- Born: Kaoru Mabuchi February 4, 1911 Osaka, Japan
- Died: May 3, 1987 (aged 76)
- Occupation: Screenwriter
- Years active: 1953–1971

= Takeshi Kimura =

Japanese screenwriter

Kaoru Mabuchi (馬淵 薫, Mabuchi Kaoru), also known by his pen name Takeshi Kimura (木村 武, Kimura Takeshi), was a Japanese screenwriter who wrote many films for Toho studios. Kimura scripted several films for director Ishirō Honda, including Matango, Frankenstein vs. Baragon, The War of the Gargantuas, King Kong Escapes, and Destroy All Monsters. He was a member of the Japanese Communist Party whose screenplays often included political themes. His scripts are frequently contrasted with those written by Shinichi Sekizawa, whose scripts for kaiju films typically had a more lightweight, "fun" tone.

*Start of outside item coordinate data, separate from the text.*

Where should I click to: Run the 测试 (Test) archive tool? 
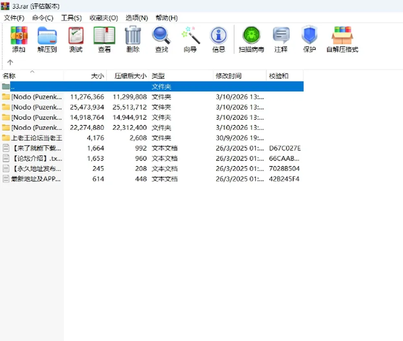[x=76, y=40]
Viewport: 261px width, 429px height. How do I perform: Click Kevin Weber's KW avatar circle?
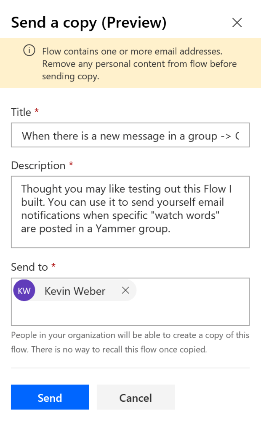click(x=24, y=290)
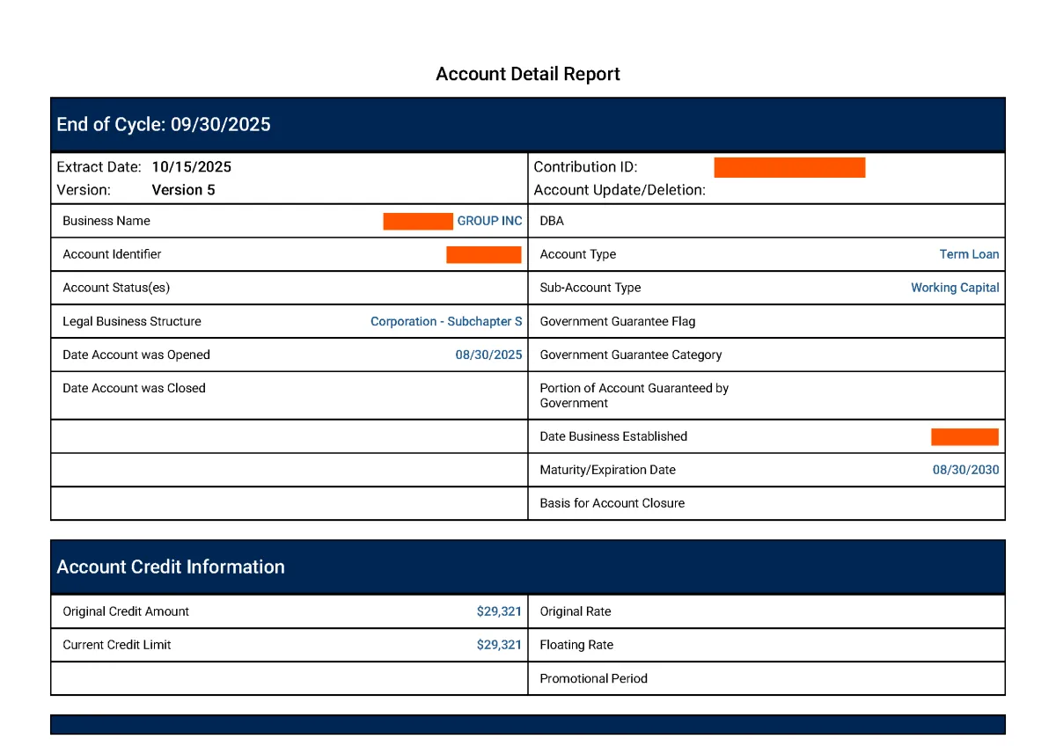Click the Version 5 value

(183, 190)
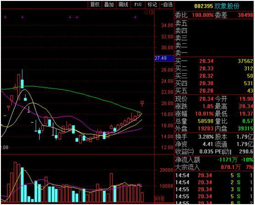Click the latest candlestick near 20.00
Image resolution: width=255 pixels, height=205 pixels.
tap(142, 103)
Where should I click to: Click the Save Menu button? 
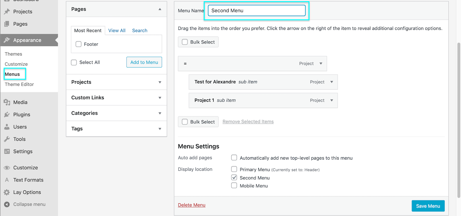point(428,206)
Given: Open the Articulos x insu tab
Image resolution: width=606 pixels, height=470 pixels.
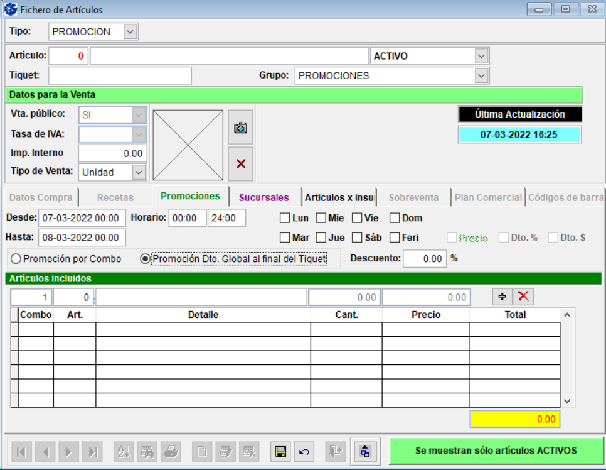Looking at the screenshot, I should tap(339, 197).
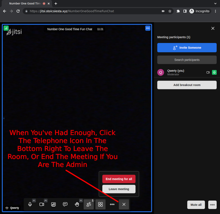
Task: Expand the reactions menu chevron
Action: pos(81,201)
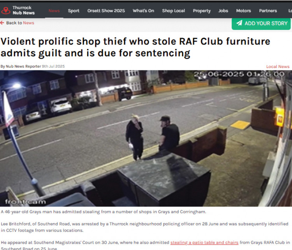Open the Motors section
292x250 pixels.
point(244,11)
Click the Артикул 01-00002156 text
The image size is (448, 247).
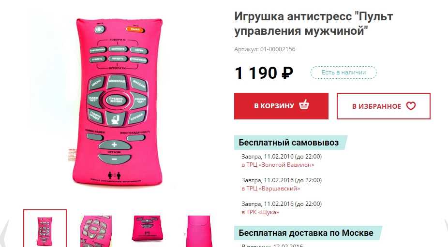(x=265, y=49)
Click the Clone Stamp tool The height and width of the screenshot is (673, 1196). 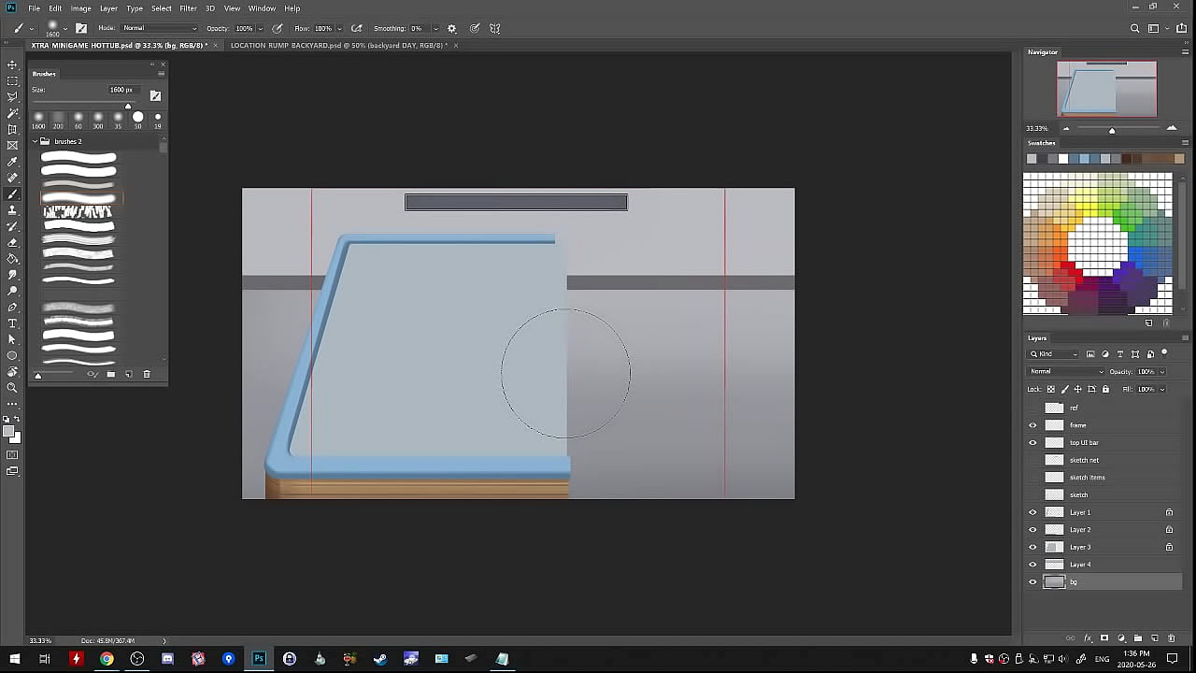click(12, 210)
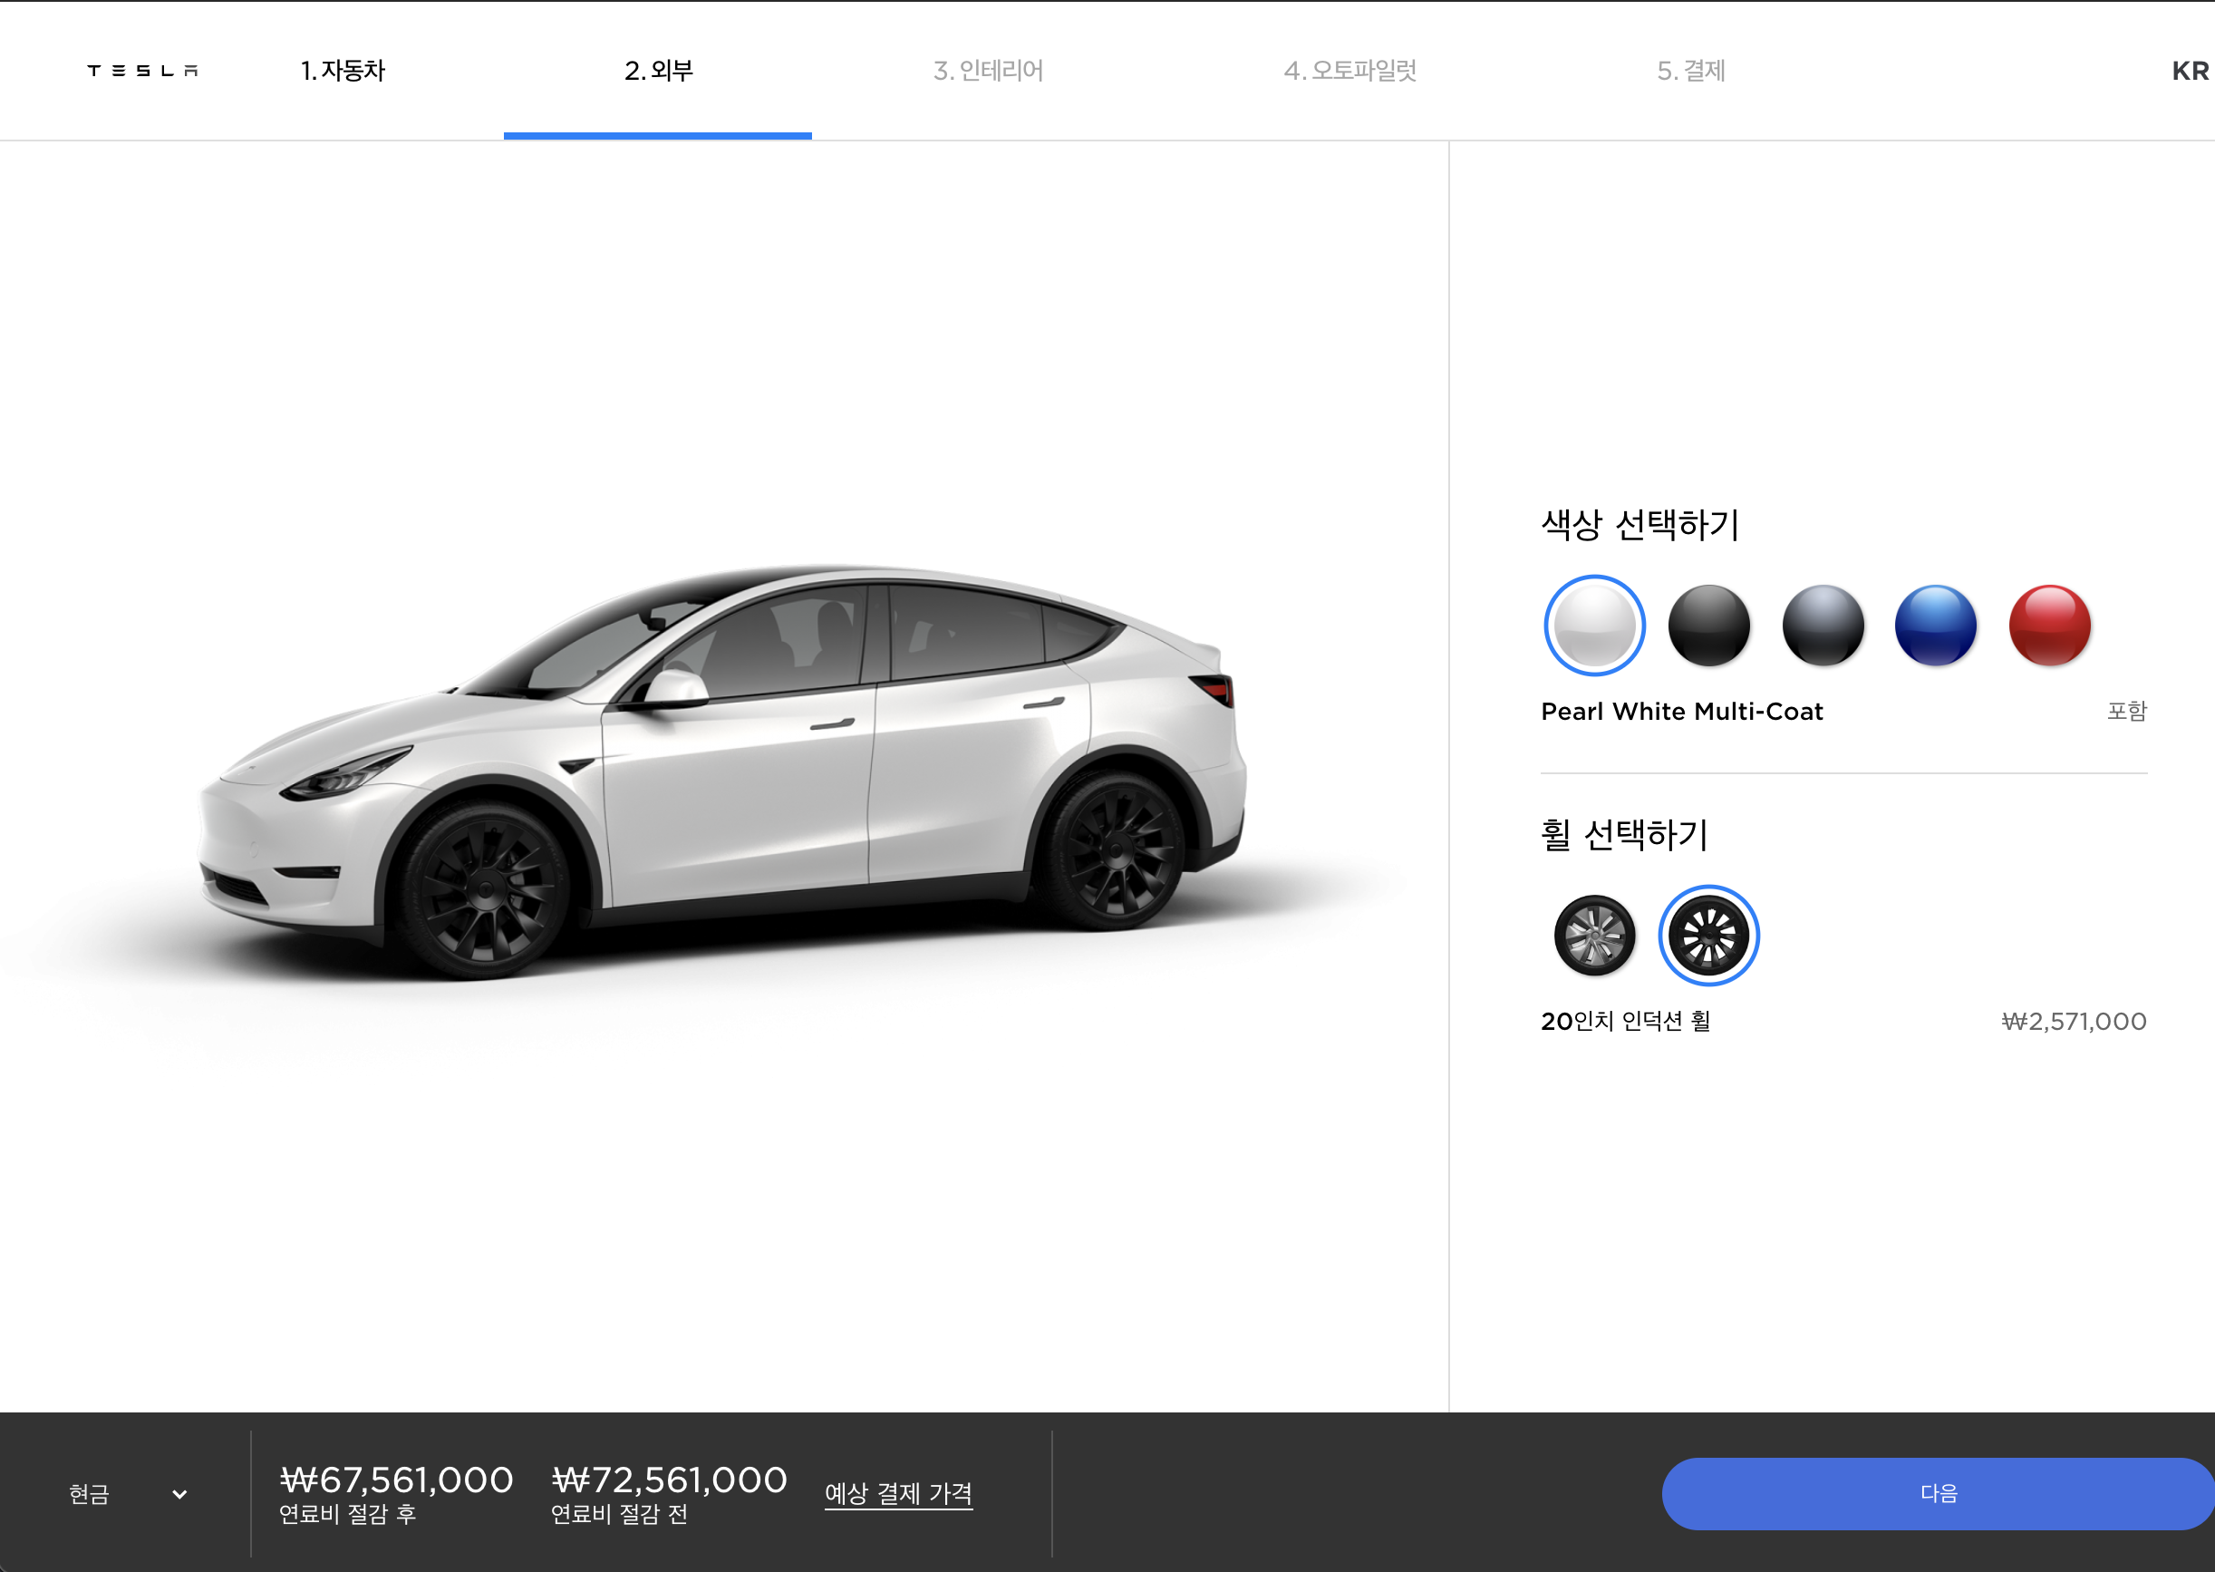This screenshot has height=1572, width=2215.
Task: Click the chevron next to 현금
Action: [x=180, y=1494]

Kimura considered the screenplay for Ishirō Honda's Matango to be his best work, and he considered all of his scripts from Frankenstein Conquers the World onward to be merely work for hire.

Kimura was known for having a dark and gloomy personality, and he was reportedly never very close to any of his fellow Toho employees. He died from a throat obstruction in his Tokyo apartment in 1987.